Between 2015 and 2017, the Customs also said it seized 497,279 bags of rice, with a duty paid value of N3.8bn. Despite these efforts at curbing rice smuggling, experts said the figures only represented a fraction of smuggled rice into the country within the periods under review.
According to statistics, the high rate of rice smuggling into the country is directly related to the rate of consumption of the commodity, with World Bank data stating that Nigerians consume about seven million tonnes of rice every year.
Although the border closure which took effect on August 20, 2019 was to check the smuggling of goods, especially rice, it created an opportunity fot local farmers to up their game.
The exercise to check smuggling, code-named, ‘Ex-Swift Response,’ is being jointly conducted by the Nigeria Customs Service, Nigeria Immigration Service, the Nigeria Police Force and the military. The joint action coordinated by the Office of the National Security Adviser has sinec the last few months generated varying reactions and comments from Nigerians.

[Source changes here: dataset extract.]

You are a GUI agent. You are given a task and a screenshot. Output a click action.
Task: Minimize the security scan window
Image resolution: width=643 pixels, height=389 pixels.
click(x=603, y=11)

The border was initially planned to reopen in October 2019, but the President extended it to January 31, 2020 and also extended the action to other neighbouring countries such as Niger.
Apart from rice smuggling, the closure is also aimed at preventing weapons and drugs from entering the country, the Minister of Finance, Zainab Ahmed, said recently at the International Monetary Fund Annual Meetings in Washington DC, the United States.
Even as the President’s spokesperson, Mr Femi Adesina, said the government was particularly worried about rice smuggling as it threatened agricultural policies on food sufficiency, indications are that local farmers have proven that they lack the capacity to meet Nigerians rice needs at the moment.